HD is standing to be a Member-at-large (MAL) because she feels she has much to offer and gain from this opportunity. IASSIST plays a vital role in fostering community, developing capacity and celebrating excellence for information and data professionals in the social sciences. She also knows that it relies on committed professional volunteers to run well. As a mid-career business librarian, she can contribute exceptional collaboration, facilitation and organizational skills to the IASSIST Administrative Committee. She developed and honed these skills over nearly 2 decades in diverse roles such as market intelligence analyst, UX designer, program manager, and innovation strategy consultant. Such range allows her to meaningfully and productively engage with many types of topics and stakeholders, while bringing a depth of expertise in the work of libraries. She also wants to deepen and sharpen her qualitative and mixed methods research practice while also maturing her leadership competencies. As a new-ish member of IASSIST, she believes the MAL role is an excellent service opportunity to accomplish all these goals.
Elisabeth Shook
Elisabeth Shook is the Data Impact Librarian at the Inter-university Consortium for Political and Social Research (ICPSR), where she works with a team to expand the ICPSR Bibliography of Data-related Literature. Prior to ICPSR, Elisabeth served as the Head of Scholarly Communications and Data Management at Boise State University. She earned a Master’s of Library and Information Studies from the University of Wisconsin-Madison. Elisabeth has over a decade of experience in scholarly communications and data management.

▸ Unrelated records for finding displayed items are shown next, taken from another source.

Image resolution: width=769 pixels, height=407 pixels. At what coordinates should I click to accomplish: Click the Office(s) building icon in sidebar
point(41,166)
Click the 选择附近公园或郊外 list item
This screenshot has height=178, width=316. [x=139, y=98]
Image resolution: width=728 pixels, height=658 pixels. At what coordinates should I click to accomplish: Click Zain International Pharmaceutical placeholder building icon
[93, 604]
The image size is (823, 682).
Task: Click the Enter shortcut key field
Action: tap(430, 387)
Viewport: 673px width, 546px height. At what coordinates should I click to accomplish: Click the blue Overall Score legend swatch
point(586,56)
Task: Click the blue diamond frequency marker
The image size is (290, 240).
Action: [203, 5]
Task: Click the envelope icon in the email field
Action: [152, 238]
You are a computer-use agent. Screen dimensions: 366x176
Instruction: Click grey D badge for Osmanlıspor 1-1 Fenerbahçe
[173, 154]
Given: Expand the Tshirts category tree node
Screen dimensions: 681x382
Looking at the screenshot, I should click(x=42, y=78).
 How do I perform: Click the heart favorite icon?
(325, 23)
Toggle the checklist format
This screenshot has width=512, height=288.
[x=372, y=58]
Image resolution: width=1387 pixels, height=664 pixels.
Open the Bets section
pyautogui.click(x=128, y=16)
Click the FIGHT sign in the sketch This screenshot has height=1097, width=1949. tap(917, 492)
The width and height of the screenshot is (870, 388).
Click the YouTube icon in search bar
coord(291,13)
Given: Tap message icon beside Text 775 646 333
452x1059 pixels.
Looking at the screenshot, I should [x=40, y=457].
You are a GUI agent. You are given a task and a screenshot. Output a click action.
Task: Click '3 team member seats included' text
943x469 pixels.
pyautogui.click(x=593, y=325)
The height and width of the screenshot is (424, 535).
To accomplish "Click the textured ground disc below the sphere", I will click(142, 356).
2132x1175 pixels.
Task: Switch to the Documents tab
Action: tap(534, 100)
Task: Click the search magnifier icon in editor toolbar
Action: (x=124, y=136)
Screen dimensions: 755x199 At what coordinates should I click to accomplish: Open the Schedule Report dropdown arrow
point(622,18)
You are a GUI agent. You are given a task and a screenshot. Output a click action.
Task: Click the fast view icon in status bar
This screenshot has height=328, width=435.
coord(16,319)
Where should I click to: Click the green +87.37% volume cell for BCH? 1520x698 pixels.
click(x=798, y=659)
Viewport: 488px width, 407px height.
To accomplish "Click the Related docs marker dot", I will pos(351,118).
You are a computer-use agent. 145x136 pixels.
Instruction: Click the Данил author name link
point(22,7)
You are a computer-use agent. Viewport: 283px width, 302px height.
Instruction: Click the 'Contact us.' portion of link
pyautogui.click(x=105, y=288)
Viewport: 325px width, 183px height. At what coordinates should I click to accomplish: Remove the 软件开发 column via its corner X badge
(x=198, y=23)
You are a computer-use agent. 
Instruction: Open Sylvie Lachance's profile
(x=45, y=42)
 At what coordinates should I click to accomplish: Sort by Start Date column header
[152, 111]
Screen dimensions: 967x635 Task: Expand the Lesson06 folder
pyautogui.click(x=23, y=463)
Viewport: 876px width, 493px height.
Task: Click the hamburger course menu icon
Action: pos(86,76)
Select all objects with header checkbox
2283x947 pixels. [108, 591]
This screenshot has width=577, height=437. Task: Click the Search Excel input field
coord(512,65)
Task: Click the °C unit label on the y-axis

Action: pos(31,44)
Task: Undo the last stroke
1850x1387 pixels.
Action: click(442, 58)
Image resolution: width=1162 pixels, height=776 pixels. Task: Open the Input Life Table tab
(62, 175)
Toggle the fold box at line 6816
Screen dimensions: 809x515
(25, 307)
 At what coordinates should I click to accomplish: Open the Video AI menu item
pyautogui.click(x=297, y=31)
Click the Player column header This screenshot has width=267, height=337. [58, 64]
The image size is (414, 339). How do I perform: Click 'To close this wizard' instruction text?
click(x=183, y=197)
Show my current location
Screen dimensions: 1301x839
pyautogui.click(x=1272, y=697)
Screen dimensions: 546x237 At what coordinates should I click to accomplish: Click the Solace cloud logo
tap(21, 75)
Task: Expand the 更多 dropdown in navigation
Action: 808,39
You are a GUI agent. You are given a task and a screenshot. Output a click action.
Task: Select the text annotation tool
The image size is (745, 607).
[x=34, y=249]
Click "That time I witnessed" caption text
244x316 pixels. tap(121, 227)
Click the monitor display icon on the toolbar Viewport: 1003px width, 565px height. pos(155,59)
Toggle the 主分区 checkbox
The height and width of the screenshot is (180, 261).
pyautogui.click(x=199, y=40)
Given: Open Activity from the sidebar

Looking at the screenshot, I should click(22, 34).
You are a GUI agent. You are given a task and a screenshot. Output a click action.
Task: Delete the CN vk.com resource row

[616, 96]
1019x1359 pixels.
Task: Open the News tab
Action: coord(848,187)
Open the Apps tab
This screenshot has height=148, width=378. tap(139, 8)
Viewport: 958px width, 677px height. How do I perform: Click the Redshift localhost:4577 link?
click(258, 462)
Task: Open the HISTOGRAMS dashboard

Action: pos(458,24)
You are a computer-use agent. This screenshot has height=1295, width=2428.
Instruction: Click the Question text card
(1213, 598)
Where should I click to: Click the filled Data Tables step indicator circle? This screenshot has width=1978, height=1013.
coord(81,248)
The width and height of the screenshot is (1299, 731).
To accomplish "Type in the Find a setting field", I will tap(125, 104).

Since joining ICPSR, Elisabeth has sought to become a more engaged participant in the social science research community, including joining IASSIST and presenting at its annual conference. She believes in IASSIST’s mission to support data professionals across the research ecosystem in their efforts to discover, curate, and preserve research data. Elisabeth is eager to contribute her expertise to IASSIST’s goal of strengthening the global network of social science data professionals through serving the community as a Member at Large.